> WHAT YOU NEED TO DO
Turn the lines from the start of the records through the line containing "Action: click(548, 661)" into a numbered list, leaving out any blank lines.

>> START RECORDS SHOWN

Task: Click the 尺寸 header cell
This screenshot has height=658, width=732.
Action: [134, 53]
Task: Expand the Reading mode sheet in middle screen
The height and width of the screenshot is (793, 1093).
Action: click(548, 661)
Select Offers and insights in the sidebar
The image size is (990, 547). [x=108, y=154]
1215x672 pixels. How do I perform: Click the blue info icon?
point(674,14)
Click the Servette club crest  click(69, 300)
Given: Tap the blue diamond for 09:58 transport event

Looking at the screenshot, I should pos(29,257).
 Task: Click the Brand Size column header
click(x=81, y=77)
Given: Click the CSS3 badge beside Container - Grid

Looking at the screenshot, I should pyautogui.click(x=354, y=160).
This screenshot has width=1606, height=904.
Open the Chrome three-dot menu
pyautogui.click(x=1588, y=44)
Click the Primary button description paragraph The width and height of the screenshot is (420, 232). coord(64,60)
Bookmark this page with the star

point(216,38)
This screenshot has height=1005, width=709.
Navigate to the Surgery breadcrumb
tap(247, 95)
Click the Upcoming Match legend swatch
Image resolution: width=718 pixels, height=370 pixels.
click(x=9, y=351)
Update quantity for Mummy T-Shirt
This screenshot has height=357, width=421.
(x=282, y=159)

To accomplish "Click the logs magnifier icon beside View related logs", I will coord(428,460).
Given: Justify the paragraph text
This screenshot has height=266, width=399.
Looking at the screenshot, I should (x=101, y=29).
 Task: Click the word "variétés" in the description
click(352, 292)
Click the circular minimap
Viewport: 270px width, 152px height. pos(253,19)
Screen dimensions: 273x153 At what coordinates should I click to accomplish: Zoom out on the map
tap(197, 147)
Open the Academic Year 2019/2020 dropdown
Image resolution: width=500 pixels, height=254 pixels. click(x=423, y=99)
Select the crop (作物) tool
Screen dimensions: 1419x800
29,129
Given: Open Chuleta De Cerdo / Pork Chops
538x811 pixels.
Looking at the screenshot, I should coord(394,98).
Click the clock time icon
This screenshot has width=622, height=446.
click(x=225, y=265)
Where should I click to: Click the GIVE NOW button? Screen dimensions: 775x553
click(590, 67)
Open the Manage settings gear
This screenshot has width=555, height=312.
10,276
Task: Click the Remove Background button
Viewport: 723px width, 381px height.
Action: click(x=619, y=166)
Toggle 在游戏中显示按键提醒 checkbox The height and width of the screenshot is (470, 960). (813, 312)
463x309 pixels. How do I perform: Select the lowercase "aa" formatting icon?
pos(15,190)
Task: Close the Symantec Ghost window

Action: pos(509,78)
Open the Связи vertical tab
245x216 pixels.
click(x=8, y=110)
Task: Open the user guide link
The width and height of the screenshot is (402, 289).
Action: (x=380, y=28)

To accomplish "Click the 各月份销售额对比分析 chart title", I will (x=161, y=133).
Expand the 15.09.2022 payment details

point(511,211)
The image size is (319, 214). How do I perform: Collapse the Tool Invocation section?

>> END RECORDS SHOWN

> THE SOLUTION
1. Task: Click the 尺寸 header cell
2. This screenshot has height=658, width=732.
3. Action: [134, 53]
4. Task: Expand the Reading mode sheet in middle screen
5. The height and width of the screenshot is (793, 1093).
6. Action: click(548, 661)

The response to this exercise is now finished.